Task brief:
Where does the string "cell" occur in the entries below? Copy every line where it does.

Dataset entries:
Content starts
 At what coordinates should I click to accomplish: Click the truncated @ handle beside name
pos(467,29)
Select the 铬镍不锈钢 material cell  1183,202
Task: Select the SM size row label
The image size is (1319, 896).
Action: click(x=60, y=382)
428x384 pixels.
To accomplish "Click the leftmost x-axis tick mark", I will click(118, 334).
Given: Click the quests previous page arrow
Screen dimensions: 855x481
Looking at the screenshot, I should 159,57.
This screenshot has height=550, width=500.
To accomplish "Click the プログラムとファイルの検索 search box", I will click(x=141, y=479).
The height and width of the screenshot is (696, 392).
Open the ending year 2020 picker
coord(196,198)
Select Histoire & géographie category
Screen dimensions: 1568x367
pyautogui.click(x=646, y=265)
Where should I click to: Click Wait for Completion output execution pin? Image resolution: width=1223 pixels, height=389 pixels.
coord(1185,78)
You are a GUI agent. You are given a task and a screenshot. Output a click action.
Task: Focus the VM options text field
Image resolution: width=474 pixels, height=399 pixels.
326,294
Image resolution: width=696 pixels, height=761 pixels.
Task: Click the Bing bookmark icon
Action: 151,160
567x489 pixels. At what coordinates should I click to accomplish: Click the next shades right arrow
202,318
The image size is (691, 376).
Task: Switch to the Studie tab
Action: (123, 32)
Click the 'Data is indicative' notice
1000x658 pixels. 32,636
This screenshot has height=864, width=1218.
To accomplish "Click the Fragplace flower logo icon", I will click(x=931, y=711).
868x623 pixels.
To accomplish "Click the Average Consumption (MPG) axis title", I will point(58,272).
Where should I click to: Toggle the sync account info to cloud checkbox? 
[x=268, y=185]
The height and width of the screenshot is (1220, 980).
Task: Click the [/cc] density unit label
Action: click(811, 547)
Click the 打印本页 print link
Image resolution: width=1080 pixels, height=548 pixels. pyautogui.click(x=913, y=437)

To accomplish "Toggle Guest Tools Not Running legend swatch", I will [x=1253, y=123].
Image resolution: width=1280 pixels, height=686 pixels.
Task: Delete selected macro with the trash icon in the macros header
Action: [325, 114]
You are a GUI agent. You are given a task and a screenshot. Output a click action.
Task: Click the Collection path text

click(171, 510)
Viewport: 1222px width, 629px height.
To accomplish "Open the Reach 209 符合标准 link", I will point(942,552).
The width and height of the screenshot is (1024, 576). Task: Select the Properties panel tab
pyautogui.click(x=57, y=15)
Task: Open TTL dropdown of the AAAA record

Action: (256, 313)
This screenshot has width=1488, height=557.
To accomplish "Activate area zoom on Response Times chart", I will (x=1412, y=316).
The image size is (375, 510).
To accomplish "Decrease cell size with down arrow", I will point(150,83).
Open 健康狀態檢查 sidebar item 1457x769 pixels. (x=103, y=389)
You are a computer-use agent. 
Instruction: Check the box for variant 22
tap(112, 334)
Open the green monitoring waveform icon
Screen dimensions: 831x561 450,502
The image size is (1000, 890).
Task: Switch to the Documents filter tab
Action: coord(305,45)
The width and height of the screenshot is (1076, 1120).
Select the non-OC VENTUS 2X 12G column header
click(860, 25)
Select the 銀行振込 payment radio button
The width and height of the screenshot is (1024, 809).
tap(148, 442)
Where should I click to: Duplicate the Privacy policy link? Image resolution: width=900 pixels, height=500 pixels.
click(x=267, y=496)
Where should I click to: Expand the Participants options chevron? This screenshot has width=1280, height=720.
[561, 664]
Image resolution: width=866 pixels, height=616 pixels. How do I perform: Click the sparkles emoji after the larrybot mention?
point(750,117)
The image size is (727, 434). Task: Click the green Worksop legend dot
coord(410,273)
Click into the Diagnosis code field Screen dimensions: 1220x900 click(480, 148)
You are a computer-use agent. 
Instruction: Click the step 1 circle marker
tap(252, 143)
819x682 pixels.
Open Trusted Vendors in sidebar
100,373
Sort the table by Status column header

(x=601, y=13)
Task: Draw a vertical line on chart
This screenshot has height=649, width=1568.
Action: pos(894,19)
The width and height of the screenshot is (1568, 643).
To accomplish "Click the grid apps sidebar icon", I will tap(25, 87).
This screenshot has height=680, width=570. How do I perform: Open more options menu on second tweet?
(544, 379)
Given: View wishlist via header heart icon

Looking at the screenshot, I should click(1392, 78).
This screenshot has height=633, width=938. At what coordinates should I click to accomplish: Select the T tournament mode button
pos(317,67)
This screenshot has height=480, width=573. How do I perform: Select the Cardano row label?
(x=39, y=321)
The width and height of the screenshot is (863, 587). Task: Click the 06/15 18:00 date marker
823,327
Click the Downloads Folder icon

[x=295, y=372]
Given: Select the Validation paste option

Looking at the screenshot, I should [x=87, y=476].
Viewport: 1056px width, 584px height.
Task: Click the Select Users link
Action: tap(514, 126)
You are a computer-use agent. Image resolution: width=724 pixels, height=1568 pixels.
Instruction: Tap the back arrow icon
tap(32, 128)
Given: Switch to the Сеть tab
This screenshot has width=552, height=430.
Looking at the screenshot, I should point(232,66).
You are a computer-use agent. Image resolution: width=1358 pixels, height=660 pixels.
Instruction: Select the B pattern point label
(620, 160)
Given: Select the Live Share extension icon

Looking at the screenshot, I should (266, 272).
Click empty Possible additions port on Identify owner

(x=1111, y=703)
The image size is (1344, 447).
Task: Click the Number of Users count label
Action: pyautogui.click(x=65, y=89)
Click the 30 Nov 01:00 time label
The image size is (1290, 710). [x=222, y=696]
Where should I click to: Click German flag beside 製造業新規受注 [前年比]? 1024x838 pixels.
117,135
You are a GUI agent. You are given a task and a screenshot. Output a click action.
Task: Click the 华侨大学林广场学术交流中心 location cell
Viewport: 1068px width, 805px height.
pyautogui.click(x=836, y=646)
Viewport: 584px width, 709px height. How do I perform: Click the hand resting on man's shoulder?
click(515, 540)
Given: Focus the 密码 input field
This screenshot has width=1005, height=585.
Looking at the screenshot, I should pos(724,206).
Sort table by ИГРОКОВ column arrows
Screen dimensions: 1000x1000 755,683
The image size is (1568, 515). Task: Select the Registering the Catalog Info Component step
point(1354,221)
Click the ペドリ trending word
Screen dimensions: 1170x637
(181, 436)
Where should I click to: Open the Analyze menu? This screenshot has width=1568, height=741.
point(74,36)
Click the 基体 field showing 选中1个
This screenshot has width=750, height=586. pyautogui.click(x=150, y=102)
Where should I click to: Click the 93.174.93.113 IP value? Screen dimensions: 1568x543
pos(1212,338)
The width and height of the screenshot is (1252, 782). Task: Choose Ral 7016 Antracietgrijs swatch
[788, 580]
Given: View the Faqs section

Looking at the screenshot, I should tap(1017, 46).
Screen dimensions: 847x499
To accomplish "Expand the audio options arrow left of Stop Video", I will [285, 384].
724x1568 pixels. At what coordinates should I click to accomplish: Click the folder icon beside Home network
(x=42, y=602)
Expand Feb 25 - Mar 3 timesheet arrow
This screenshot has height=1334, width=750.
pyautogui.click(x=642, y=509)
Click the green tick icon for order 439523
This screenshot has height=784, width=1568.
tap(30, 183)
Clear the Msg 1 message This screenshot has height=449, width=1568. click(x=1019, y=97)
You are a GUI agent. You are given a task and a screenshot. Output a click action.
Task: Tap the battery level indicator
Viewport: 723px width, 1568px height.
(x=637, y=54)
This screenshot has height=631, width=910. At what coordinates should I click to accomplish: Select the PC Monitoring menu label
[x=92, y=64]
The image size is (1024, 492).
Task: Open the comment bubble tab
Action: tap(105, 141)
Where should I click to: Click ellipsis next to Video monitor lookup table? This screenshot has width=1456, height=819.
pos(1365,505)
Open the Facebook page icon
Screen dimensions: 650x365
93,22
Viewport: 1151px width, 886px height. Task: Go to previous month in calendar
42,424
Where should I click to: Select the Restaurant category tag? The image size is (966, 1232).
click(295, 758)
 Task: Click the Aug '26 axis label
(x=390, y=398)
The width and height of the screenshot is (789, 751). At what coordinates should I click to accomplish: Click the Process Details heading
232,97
Content ends
Response area:
Select the 铬镍不锈钢 material cell  1183,202
To accomplish "Decrease cell size with down arrow", I will point(150,83).
Task: Click the 华侨大学林广场学术交流中心 location cell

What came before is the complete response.